▶ [EXERCISE GOAL]: Reproduce the listing verbatim, starting from its first line and ending with the line that contains "pyautogui.click(x=52, y=410)", including that line.

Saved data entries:
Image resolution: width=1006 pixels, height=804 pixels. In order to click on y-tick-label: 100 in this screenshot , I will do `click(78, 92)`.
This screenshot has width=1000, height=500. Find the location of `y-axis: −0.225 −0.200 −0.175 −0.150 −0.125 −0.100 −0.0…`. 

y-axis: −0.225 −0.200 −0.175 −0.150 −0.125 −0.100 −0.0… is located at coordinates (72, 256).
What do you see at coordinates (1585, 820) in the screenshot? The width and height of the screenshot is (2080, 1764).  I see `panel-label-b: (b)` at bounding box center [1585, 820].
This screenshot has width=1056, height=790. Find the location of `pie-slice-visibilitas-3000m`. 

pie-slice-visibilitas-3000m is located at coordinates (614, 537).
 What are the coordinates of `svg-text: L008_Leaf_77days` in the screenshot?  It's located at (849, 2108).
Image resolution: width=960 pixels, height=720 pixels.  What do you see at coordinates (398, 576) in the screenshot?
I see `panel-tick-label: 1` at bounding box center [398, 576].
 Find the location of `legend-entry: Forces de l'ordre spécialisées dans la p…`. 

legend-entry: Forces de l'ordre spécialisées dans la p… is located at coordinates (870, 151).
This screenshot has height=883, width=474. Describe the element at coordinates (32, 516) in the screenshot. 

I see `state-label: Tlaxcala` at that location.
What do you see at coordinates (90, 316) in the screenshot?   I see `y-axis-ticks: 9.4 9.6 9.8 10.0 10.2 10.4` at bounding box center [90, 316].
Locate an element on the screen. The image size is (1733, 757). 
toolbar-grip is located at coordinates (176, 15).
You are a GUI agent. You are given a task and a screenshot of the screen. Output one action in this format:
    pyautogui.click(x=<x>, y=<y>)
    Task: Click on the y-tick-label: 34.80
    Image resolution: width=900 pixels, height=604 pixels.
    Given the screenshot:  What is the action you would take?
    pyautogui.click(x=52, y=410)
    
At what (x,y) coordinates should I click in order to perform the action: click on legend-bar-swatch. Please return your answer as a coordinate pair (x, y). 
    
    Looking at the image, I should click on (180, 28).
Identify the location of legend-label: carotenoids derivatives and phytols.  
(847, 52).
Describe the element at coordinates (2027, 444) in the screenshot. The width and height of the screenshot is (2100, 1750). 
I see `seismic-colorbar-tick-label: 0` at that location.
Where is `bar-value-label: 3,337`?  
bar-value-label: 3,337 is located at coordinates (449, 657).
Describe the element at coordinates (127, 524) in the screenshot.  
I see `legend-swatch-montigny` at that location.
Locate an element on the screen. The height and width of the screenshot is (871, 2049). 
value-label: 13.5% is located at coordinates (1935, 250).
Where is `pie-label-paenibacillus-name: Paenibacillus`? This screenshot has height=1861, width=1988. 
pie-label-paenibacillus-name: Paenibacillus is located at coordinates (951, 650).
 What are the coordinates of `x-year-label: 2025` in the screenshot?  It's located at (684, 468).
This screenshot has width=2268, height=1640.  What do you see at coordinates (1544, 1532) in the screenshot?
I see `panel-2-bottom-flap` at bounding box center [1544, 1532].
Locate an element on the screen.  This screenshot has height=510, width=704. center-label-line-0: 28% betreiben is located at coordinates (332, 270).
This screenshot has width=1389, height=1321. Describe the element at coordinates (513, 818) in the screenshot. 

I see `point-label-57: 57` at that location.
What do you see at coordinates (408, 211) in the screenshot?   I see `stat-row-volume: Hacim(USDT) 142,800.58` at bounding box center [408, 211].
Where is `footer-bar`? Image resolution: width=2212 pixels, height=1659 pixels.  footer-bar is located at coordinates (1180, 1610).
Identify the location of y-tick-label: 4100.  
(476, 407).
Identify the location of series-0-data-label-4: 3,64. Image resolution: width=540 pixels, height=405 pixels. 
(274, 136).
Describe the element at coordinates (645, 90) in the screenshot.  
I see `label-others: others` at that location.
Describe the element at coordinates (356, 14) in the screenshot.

▶ [RESULT FOR THIS TASK]:
Image resolution: width=1006 pixels, height=804 pixels. In order to click on y-tick-label: 100 in this screenshot , I will do `click(78, 92)`.
This screenshot has width=1000, height=500. Find the location of `y-axis: −0.225 −0.200 −0.175 −0.150 −0.125 −0.100 −0.0…`. 

y-axis: −0.225 −0.200 −0.175 −0.150 −0.125 −0.100 −0.0… is located at coordinates (72, 256).
What do you see at coordinates (1585, 820) in the screenshot? The width and height of the screenshot is (2080, 1764).  I see `panel-label-b: (b)` at bounding box center [1585, 820].
This screenshot has width=1056, height=790. Find the location of `pie-slice-visibilitas-3000m`. 

pie-slice-visibilitas-3000m is located at coordinates (614, 537).
 What are the coordinates of `svg-text: L008_Leaf_77days` in the screenshot?  It's located at (849, 2108).
Image resolution: width=960 pixels, height=720 pixels.  What do you see at coordinates (398, 576) in the screenshot?
I see `panel-tick-label: 1` at bounding box center [398, 576].
 Find the location of `legend-entry: Forces de l'ordre spécialisées dans la p…`. 

legend-entry: Forces de l'ordre spécialisées dans la p… is located at coordinates (870, 151).
This screenshot has height=883, width=474. Describe the element at coordinates (32, 516) in the screenshot. 

I see `state-label: Tlaxcala` at that location.
What do you see at coordinates (90, 316) in the screenshot?   I see `y-axis-ticks: 9.4 9.6 9.8 10.0 10.2 10.4` at bounding box center [90, 316].
Locate an element on the screen. The image size is (1733, 757). 
toolbar-grip is located at coordinates (176, 15).
You are a GUI agent. You are given a task and a screenshot of the screen. Output one action in this format:
    pyautogui.click(x=<x>, y=<y>)
    Task: Click on the y-tick-label: 34.80
    Image resolution: width=900 pixels, height=604 pixels.
    Given the screenshot:  What is the action you would take?
    pyautogui.click(x=52, y=410)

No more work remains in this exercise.